My grandma and dad own property with a small red cabin in a little town an hour south of Anchorage called Moose Pass. Rick Riordan describes it in his book, The Son of Neptune as, “A tiny little village between the railroad tracks and a two-lane road… a couple of houses, a post office, and some trailers… On the other end of town was a store with a picnic table and an old rusted petrol pump in front. The store had a hand-painted sign that read: MOOSE PASS GAS.”
Although Riordan exercised his poetic license with the gas sign, he still described our vacation spot perfectly. Our Cabin is about 200 feet from the Alaskan Railroad tracks and another 100 feet beyond that is the edge of Upper Trail Lake. Most people would say that a train right in front of a house would be annoying, but my family loves it. The trains that run on these tracks are Alaska’s iconic blue and yellow passenger trains. Everyday, 5 minutes before 10 am and 7 pm, my younger siblings and I would run out to the tracks and put pennies down to be flattened for souvenirs. As the train went by, we would wave at all the passengers as my mom took pictures. I could go on for hours about Moose Pass but that wasn’t what made me remember this vacation forever. My family’s hike up to Russian River Falls to watch the salmon migrate would give me the best conversation topic I’d ever had.
The hike to the viewing deck above the falls was pretty easy, but we decided to make it a little bit more challenging. My dad, siblings, and I decided that we wanted to get closer, so we took my mom’s camera and headed down to the bank. It was not easy; we were traversing down steep, loose rocks with only my dad, who is not a rock-climbing expert, to tell us where to step. About 5 feet from the edge I turn around and before I could even think about it I yelled, “Bear!” My dad immediately quieted me and turned around to see that it was true. A large, grizzly bear had come out of the bushes and onto the other side of the bank. It walked into the river paying no attention to us, grabbed a salmon easily and then walked back into the forest as quickly as it appeared. I could barely (no pun intended) contain my excitement.

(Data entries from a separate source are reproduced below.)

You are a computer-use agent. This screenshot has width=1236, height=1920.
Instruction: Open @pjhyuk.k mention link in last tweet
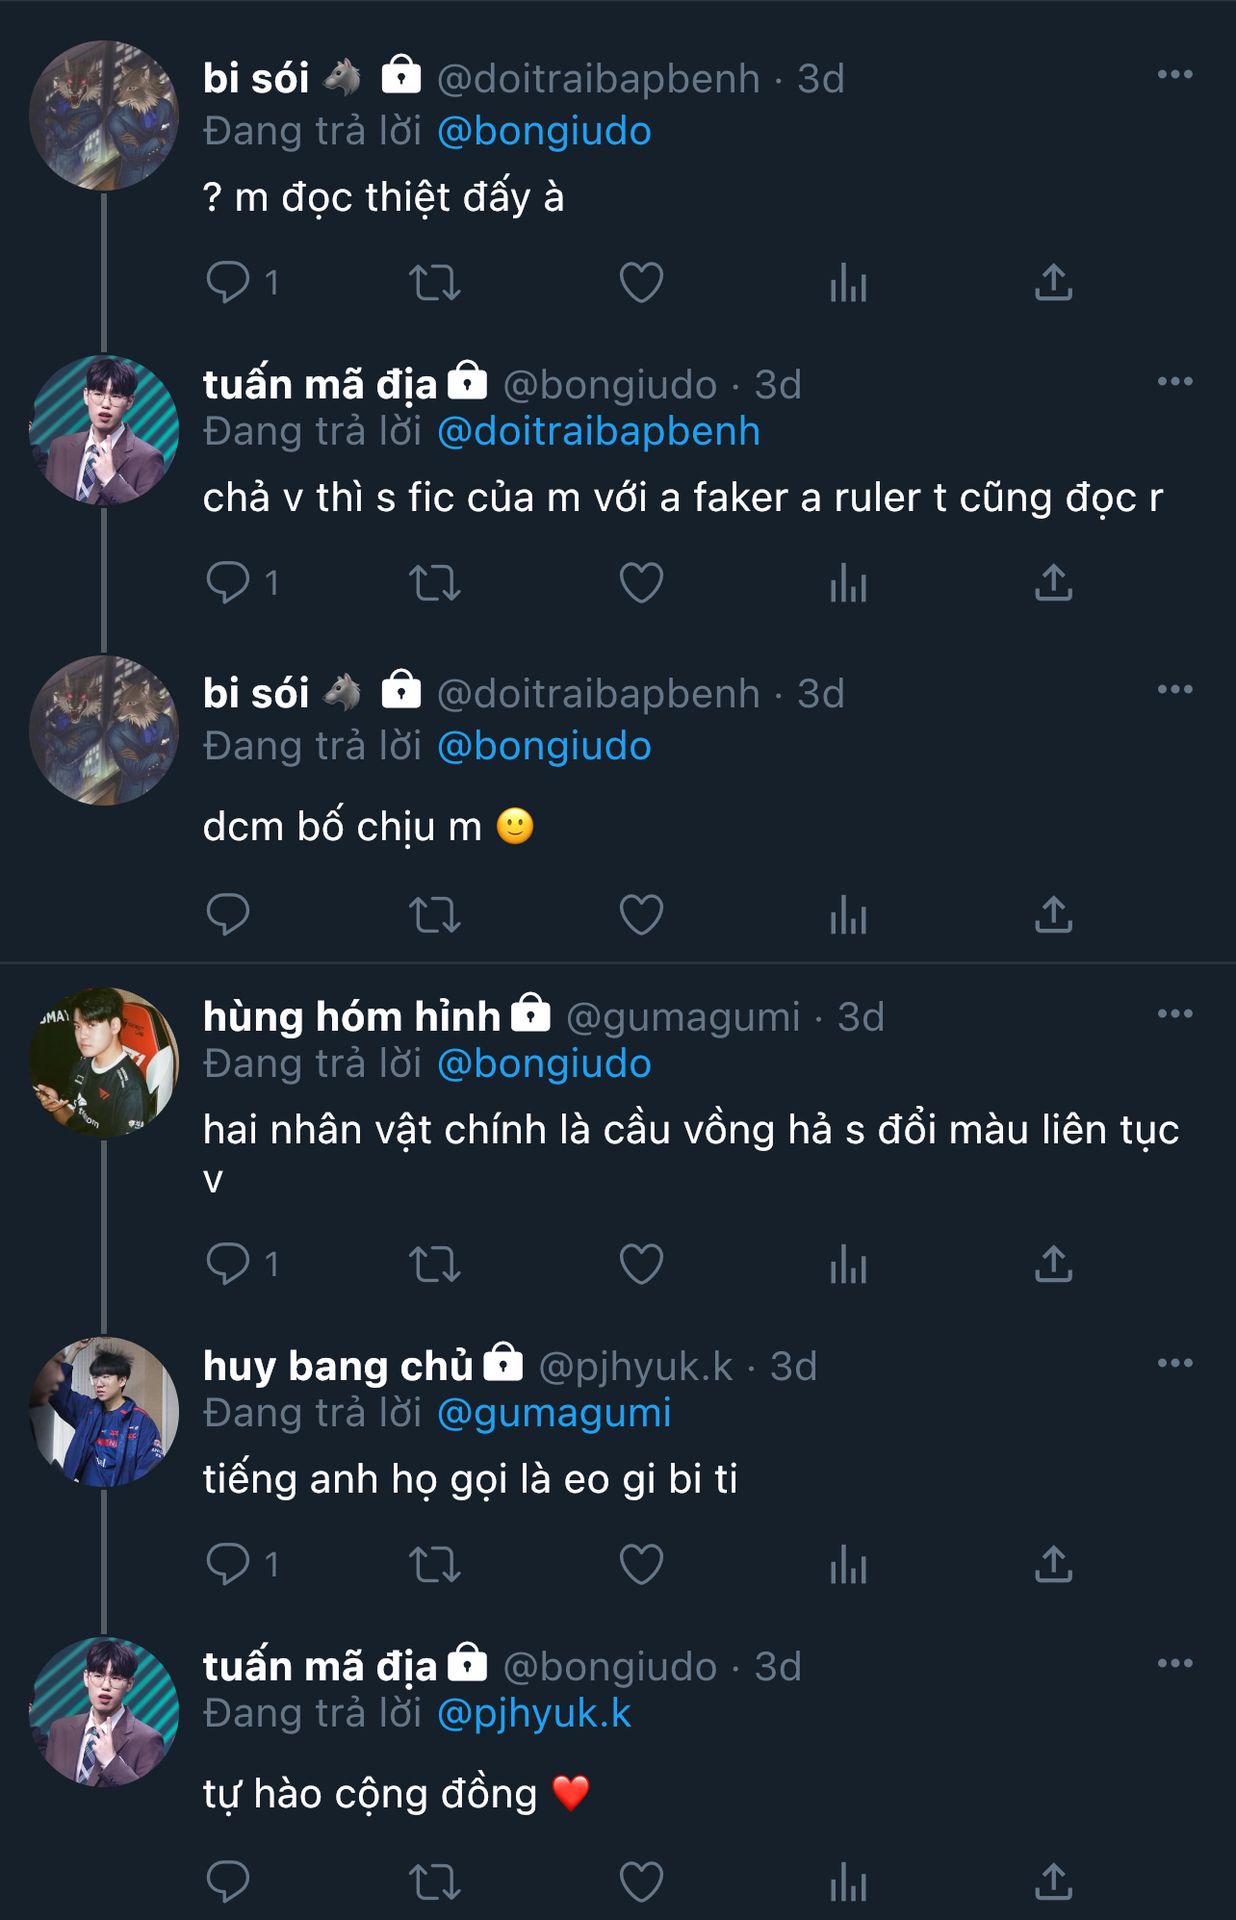pos(534,1714)
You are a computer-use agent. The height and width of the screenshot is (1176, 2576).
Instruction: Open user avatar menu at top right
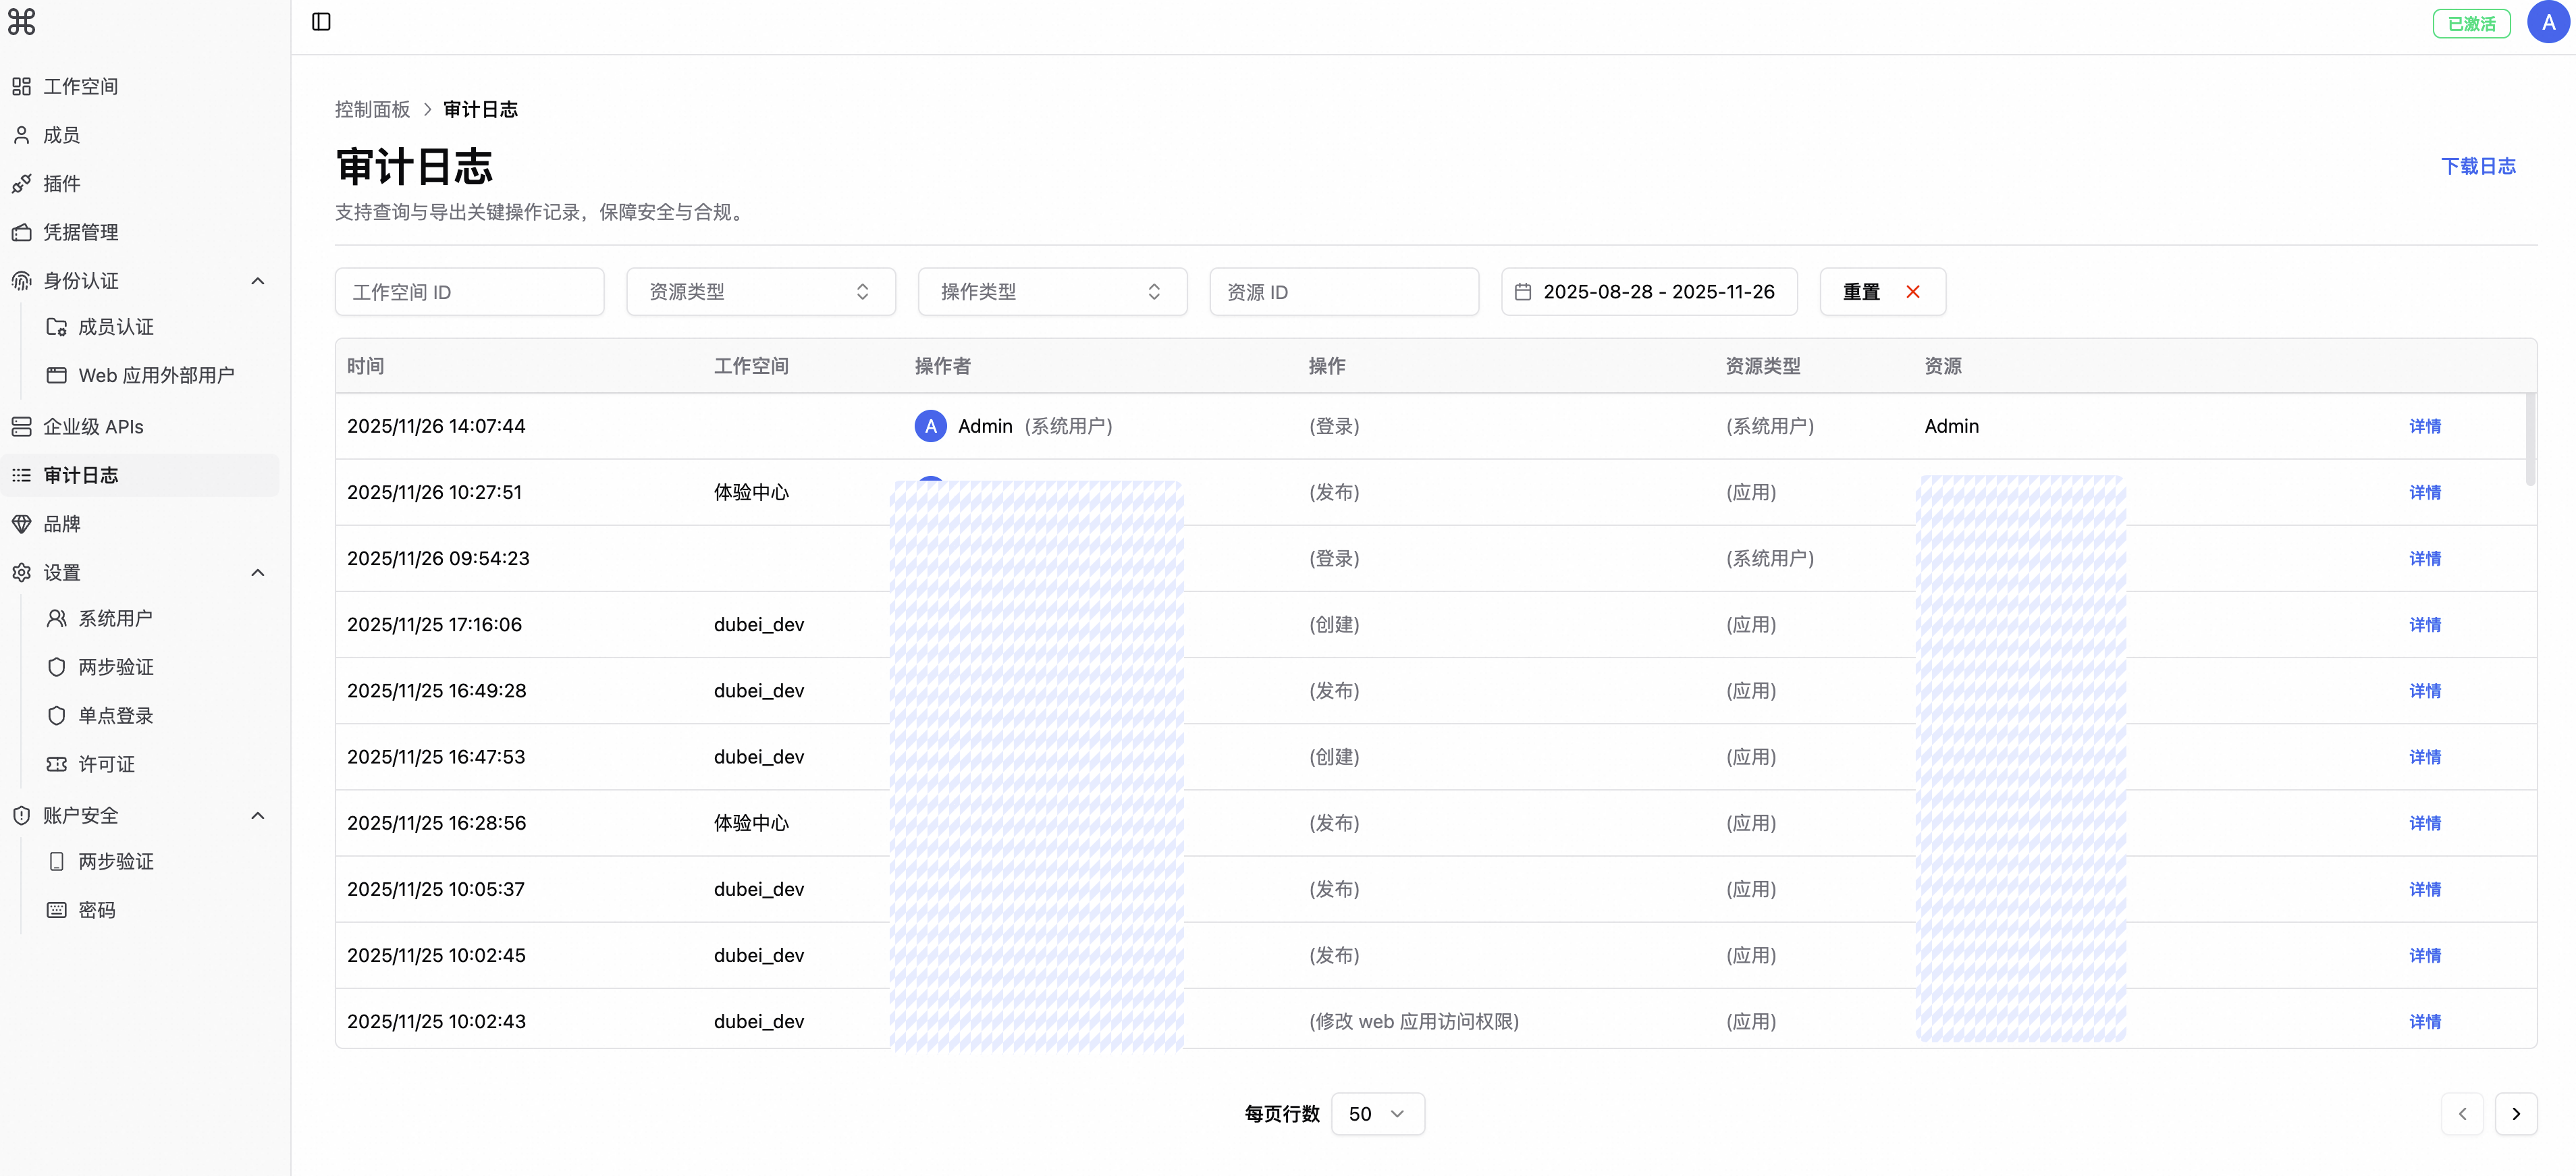[2547, 23]
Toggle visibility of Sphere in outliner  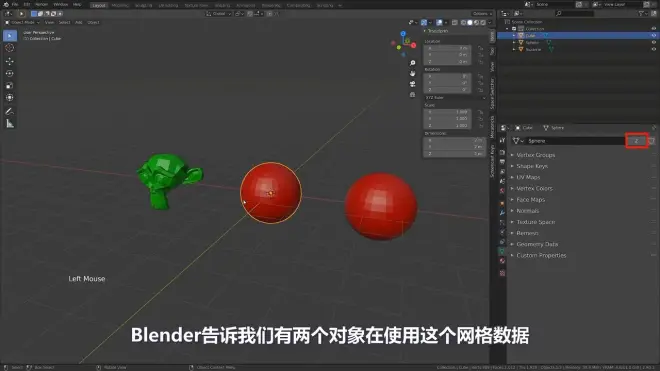tap(654, 43)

When we got back up to the viewing deck, two things were revealed to me. The first was that being 20 feet from the bear would not have left us enough time for escape had the bear decided it wanted us instead of the fish. The second was that when we saw the grizzly, my dad had taken out my mom’s camera to get a picture only to see that the battery had died, so he settled on his phone. In hindsight, I don’t even think I will ever need that picture because that memory is something I will never forget.
During that trip, I experienced many different things. Some of them may never happen again, but others will be traditions for generations to come. Our 2010 trip to Alaska will always be cherished, and I won’t ever forget it.